Here are some more intriguing questions sent in by members of Skooville – the place where children learn to be safe online.
The next lot of questions are all about space. From the beginning of time we have always looked up at the stars. We then moved on to finding better ways of viewing the universe. Telescopes, space craft and rovers that can explore the out of reach planets by remote-control.
We had lots of questions about space from our friends at Skooville – so it looks like the next generation also has a fascination for what lies beyond our skies.
Kanjani: How far is Earth to the Sun?
Jamie: How does gravity work?
Charlene: Why does the Earth have oxygen but not space? Why do we touch the ground but in space why do we float? Please tell me.
Daniel: Why does the earth have an atmosphere?
Brandan: How far is the Sun to Pluto?
Pita: Is Pluto a planet or not?
Georgiana: How do stars get eaten by black holes because aren’t stars huge and black holes small?
Pranaati: Is there a chance of life in undiscovered planets?
Shlaaka: Whats the furthest planet you can see with the naked eye?
So – that’s a lot of questions! We hope that you’ll enjoy reading the next bit and find the answers you are looking for …
First, a little about our very own planet - Earth...
- We are the third planet from the sun at roughly 149.6000.000 kms from the Sun.
- The light and heat from the sun takes around 8 minutes and 20 seconds to get to us.
- If we were closer to the sun it would be too hot for us. If we were further away, it would be too cold on earth for us.
Our planet seems to have a lot of things just right…
- Its gravitation pull is just right. Gravity is caused as the earth is a large mass. Matter attracts matter. So – the lager the matter, the larger the gravitation pull.
- Lots of people think there is no gravity in space – but this is not quite right. As we move away from Earth, the effect of the Earth gravitation pull becomes less and less.
- Earth gravity also holds our atmosphere in place. The atmosphere seems to have just the right amount of oxygen in it for us to be able to breath. It stills a mystery as to how our atmosphere formed and where all the materials came from. We have yet to discover another planet that comes anywhere close to being as perfect as Earth is.

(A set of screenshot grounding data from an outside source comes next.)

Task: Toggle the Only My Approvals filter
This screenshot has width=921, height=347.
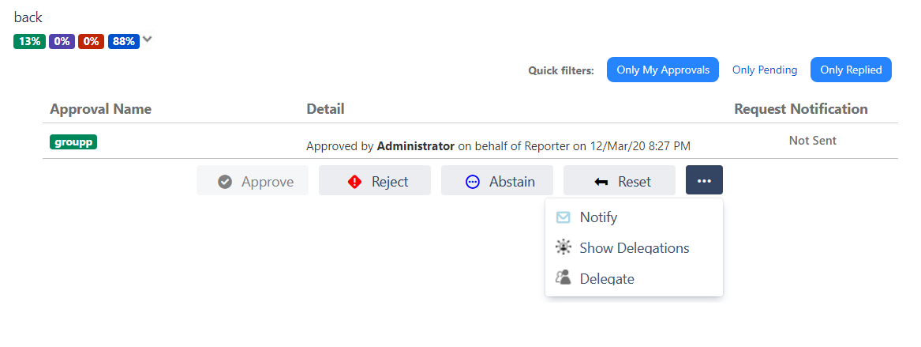Action: coord(663,70)
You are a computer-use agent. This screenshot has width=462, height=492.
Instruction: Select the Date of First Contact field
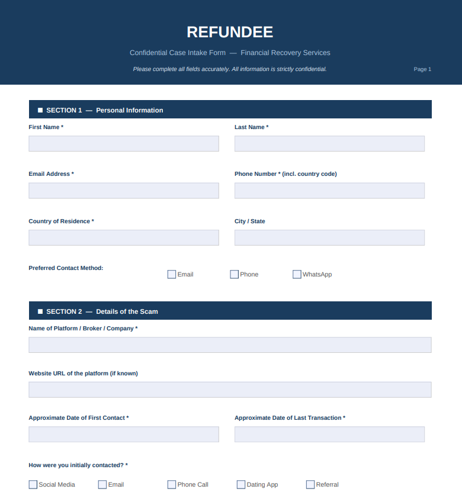pyautogui.click(x=124, y=435)
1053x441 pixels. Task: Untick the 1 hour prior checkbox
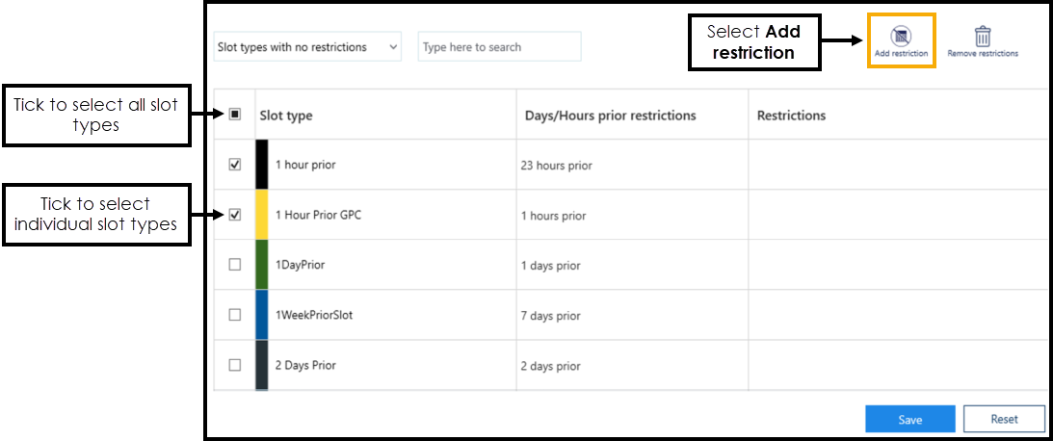235,165
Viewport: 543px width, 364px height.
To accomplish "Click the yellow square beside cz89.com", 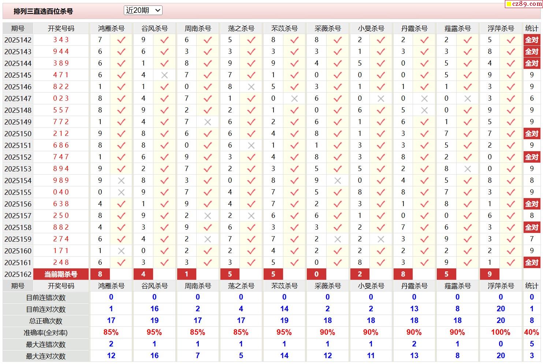I will pyautogui.click(x=508, y=4).
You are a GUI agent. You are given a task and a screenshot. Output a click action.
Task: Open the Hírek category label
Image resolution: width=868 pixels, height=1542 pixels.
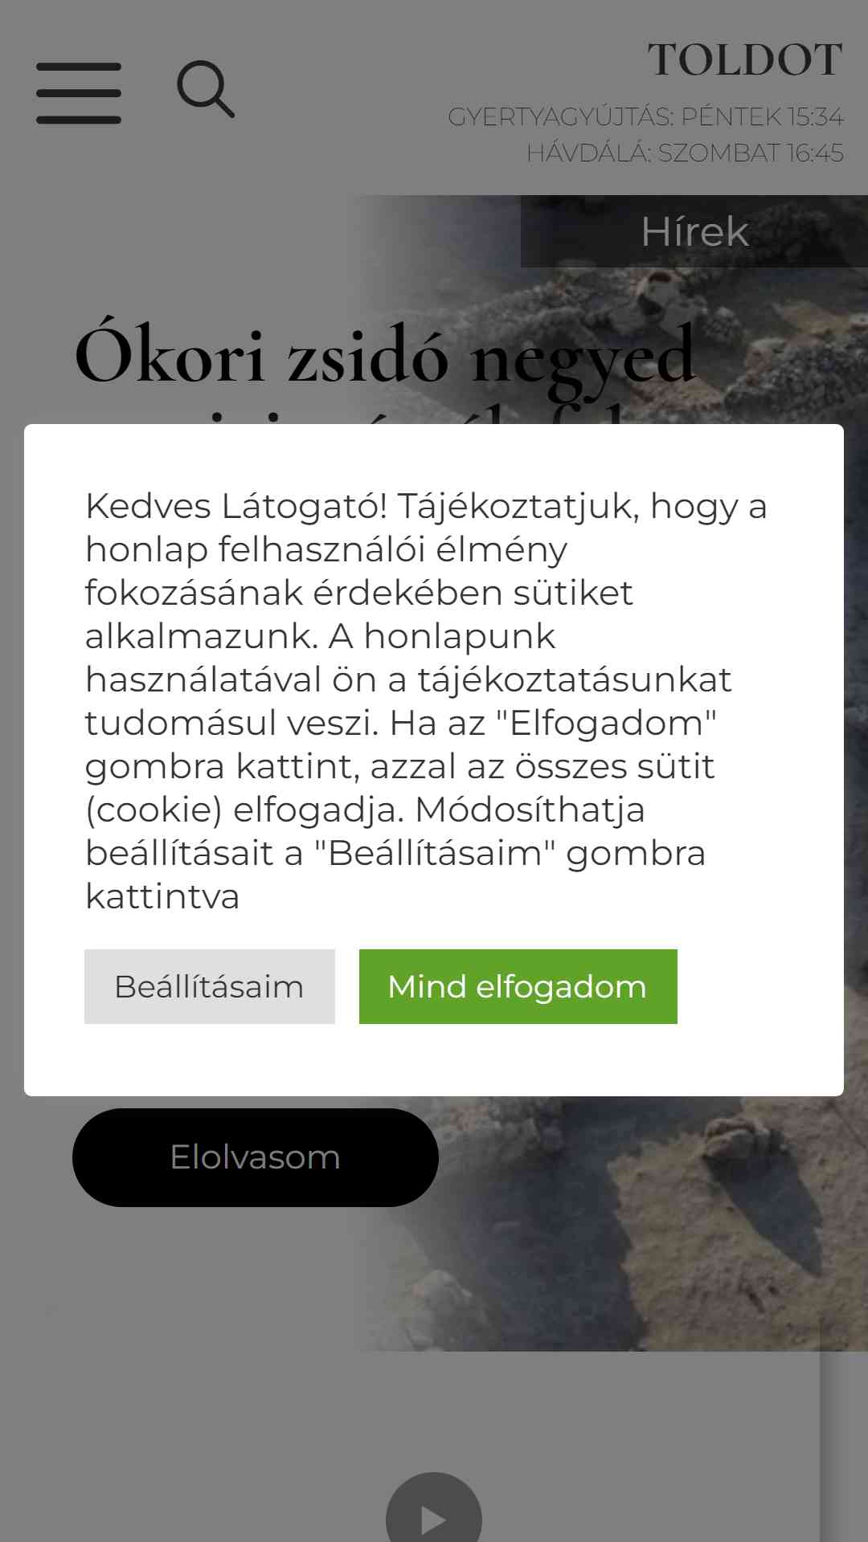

The one thing that is clear about our universe is that – we have a lot more to understand! Even the stuff we do know needs a re-think now and again.
In the early 1900, an American Percival Lowell noticed something interesting about the planets Neptune and Uranus. They were being effective by a gravitational pull – but not their own! Percival Lowell decided that there must be another planet somewhere close. This was an exciting theory and the search for Planet X started.
It took 30 years for Planet X to be discovered by a man called Clyde W Tombaugh at the Lowell Observatory in Arizona.
Some interesting stuff about Pluto …
- It got its name due to its rough surface. A comparison was made to the Roman God (called Pluto) who was a rough guy from the underworld!
- It is 5.9 billion kms from the sun.
- There has been lots of debate and confusion about whether it’s actually a planet or not. It’s only small and there is not much off it!
- It orbits the Sun slightly differently to other planets.
- Pluto has a moon … but get this … Pluto’s moon is bigger than Pluto! Weird.
- All these discoveries and the confusion surrounding Pluto made the International Astronomical Union re-think how they define what a planet actually is. So they re-worked the definition and as a result poor old Pluto got demoted to a ‘Dwarf Planet’ in 2006.
Black holes have always fascinated scientists especially as black holes are still a bit of a mystery too. But scientists do think that …
- They are created after a star dies.
- A star is a burning mass created by a massive explosion. There is a massive force going outwards. But because there is a large amount of matter – there is a large gravitation pull towards the star too!
- This creates a bit of a fight between the force pushing outwards and the gravitational pull pulling inwards. Once the force pushing out dies the force pulling inward wins. What is left is a black hole
- Black holes are so dense even light cannot travel through them!
As you can see there is so much we don’t know about our universe. There are lots of mysteries. Who knows – there might be life on other planets – but we humans haven’t met any yet!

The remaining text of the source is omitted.